Image Reconstruction via Variational Network for Real-Time Hand-Held Sound-Speed Imaging

TL;DR

This paper introduces a variational network-based method for real-time sound-speed imaging using ultrasound, demonstrating improved accuracy and contrast in synthetic and phantom experiments, with potential for clinical application.

Contribution

The paper presents a novel variational network architecture for sound-speed image reconstruction that generalizes well and operates in real-time, outperforming prior methods.

Findings

Achieved 23% lower reconstruction error compared to prior art.

Improved contrast by 27% for stiff and 219% for soft inclusions.
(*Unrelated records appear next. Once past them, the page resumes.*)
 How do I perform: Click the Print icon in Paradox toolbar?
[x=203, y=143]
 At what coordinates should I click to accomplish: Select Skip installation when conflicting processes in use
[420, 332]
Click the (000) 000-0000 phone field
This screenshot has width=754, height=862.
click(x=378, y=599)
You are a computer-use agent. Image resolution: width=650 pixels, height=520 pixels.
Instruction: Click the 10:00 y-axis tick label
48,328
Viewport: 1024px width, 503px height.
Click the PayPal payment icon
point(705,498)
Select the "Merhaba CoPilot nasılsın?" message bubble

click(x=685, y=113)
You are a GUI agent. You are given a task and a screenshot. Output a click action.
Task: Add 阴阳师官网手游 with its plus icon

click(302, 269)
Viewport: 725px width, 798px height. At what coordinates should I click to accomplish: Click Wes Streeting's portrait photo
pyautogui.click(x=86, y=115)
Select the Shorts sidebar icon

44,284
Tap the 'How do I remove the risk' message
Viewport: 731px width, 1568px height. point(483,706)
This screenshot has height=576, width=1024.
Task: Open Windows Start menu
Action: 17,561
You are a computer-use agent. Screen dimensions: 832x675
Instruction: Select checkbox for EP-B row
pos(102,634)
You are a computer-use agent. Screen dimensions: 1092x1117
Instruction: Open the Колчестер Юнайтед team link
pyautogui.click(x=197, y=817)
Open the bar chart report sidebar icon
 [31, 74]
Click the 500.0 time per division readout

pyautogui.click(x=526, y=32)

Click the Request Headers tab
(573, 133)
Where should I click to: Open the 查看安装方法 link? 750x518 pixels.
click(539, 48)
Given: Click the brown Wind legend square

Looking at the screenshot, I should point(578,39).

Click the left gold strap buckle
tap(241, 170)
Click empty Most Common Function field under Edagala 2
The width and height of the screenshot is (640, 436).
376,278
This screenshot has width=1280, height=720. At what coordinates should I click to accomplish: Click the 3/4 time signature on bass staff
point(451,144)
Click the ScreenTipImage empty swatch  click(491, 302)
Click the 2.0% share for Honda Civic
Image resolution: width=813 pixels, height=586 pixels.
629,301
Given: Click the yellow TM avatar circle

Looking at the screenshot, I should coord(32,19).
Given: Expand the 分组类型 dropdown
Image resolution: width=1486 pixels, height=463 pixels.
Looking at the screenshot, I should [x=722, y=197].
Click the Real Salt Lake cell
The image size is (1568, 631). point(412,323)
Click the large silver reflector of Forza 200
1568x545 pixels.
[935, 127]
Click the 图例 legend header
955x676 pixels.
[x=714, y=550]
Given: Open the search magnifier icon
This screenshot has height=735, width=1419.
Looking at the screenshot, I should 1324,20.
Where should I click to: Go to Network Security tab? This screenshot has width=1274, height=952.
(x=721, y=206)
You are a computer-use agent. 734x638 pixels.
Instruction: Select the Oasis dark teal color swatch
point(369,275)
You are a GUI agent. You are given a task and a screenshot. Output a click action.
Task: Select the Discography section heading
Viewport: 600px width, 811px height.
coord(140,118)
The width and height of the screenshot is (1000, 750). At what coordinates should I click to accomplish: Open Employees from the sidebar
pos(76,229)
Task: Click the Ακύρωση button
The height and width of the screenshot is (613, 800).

Reconstruction time of approximately 10ms enables real-time imaging.

Abstract

Speed-of-sound is a biomechanical property for quantitative tissue differentiation, with great potential as a new ultrasound-based image modality. A conventional ultrasound array transducer can be used together with an acoustic mirror, or so-called reflector, to reconstruct sound-speed images from time-of-flight measurements to the reflector collected between transducer element pairs, which constitutes a challenging problem of limited-angle computed tomography. For this problem, we herein present a variational network based image reconstruction architecture that is based on optimization loop unrolling, and provide an efficient training protocol of this network architecture on fully synthetic inclusion data. Our results indicate that the learned model presents good generalization ability, being able to reconstruct images with significantly different statistics compared to the training set. Complex inclusion geometries were shown to be successfully reconstructed, also improving over the prior-art by 23% in reconstruction error and by 10% in contrast on synthetic data. In a phantom study, we demonstrated the detection of multiple inclusions that were not distinguishable by prior-art reconstruction, meanwhile improving the contrast by 27% for a stiff inclusion and by 219% for a soft inclusion. Our reconstruction algorithm takes approximately 10ms, enabling its use as a real-time imaging method on an ultrasound machine, for which we are demonstrating an example preliminary setup herein.